En décembre, l’Administration d’État pour la réglementation du marché a annoncé une enquête antitrust sur Nvidia, une entreprise qui a vendu pour environ 10 milliards de dollars en Chine et à Hong Kong au cours de son exercice 2024. Il a annoncé une autre enquête antitrust sur Google en février. Ces mesures visent presque certainement à créer des moyens de négociation plutôt qu’à prendre des mesures réglementaires substantielles, car aucune des deux entreprises ne constituerait vraisemblablement une menace monopolistique en Chine : les produits de Google ne sont généralement pas disponibles et Nvidia est déjà confrontée à de sévères restrictions américaines sur sa capacité à vendre sur le marché chinois.
Dans le cadre d’un ensemble de mesures de rétorsion contre les nouveaux droits de douane du président américain Donald Trump, le ministère du Commerce a ajouté le groupe PVH, propriétaire de marques de vêtements, qui tire environ 6 % de ses revenus et 18 % de sa production de Chine, à la « liste des entités non fiables », ainsi que la société de séquençage génétique Illumina, qui tire environ 7 % de ses revenus de ce pays. Le MOFCOM a ouvert une enquête sur le groupe PVH avant les élections américaines de l’année dernière, en raison du refus présumé de l’entreprise de s’approvisionner en coton au Xinjiang. Illumina est censé avoir irrité les autorités chinoises en faisant pression sur le gouvernement américain pour qu’il restreigne les activités de ses concurrents chinois, en particulier BGI Genomics, aux États-Unis.

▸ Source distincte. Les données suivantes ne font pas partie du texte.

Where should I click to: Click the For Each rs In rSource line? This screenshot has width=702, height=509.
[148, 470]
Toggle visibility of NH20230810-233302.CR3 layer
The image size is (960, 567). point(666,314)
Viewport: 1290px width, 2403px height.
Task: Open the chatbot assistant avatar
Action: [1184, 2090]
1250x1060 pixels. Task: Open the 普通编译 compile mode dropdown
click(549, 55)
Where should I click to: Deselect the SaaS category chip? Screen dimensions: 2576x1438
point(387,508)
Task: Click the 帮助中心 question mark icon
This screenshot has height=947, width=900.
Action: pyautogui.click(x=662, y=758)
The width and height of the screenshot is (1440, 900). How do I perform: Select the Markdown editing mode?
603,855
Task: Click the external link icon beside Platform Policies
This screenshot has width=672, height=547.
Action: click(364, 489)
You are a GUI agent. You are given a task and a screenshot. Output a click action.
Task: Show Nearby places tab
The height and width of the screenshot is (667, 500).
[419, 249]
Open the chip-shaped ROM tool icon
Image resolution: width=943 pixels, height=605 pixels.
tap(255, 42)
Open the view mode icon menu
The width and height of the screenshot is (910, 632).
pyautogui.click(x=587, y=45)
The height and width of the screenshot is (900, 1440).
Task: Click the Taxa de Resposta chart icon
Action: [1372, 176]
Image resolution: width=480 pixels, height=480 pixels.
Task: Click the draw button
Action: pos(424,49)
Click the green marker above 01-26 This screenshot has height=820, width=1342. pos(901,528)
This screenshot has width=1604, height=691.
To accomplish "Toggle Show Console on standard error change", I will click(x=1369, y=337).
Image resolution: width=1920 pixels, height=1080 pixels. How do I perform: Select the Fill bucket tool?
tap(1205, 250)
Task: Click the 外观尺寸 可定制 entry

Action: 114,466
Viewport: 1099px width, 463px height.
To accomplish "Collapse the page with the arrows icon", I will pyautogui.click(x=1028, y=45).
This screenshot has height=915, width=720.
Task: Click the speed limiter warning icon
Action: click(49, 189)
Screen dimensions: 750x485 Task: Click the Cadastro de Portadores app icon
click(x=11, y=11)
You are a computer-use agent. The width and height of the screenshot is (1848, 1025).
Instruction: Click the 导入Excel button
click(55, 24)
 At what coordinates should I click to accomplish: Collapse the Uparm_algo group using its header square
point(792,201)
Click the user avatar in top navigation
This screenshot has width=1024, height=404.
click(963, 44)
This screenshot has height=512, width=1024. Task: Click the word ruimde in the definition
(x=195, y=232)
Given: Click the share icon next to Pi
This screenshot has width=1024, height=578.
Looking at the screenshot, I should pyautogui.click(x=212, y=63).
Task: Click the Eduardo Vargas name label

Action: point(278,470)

Ces mesures marquent une rupture nette avec les pratiques passées. Ces dernières années, le gouvernement chinois a soigneusement mis en place une série d’outils juridiques pour rivaliser avec ceux déployés par les États-Unis, tels que la liste des entités non fiables (une liste noire des exportations calquée sur la « liste des entités » américaine) et une liste de contrôle des exportations pour les biens à double usage, entre autres. Ce processus se poursuit, avec la mise en œuvre de règlements adoptés cette semaine pour la loi anti-sanctions étrangères. Plusieurs entreprises américaines ont été ajoutées à la liste des entités non fiables depuis 2023, mais presque toutes étaient des entreprises de défense vendant des armes à Taïwan et ayant des échanges négligeables avec la Chine. Leur ajout n’était pas lié au conflit commercial et constituait en partie une réponse à l’inclusion par le gouvernement américain d’entreprises chinoises sur sa liste d’entités : cette semaine encore, les États-Unis ont ajouté plusieurs dizaines d’entreprises technologiques chinoises supplémentaires à la liste. Leur suppression n’est donc probablement pas subordonnée aux discussions tarifaires.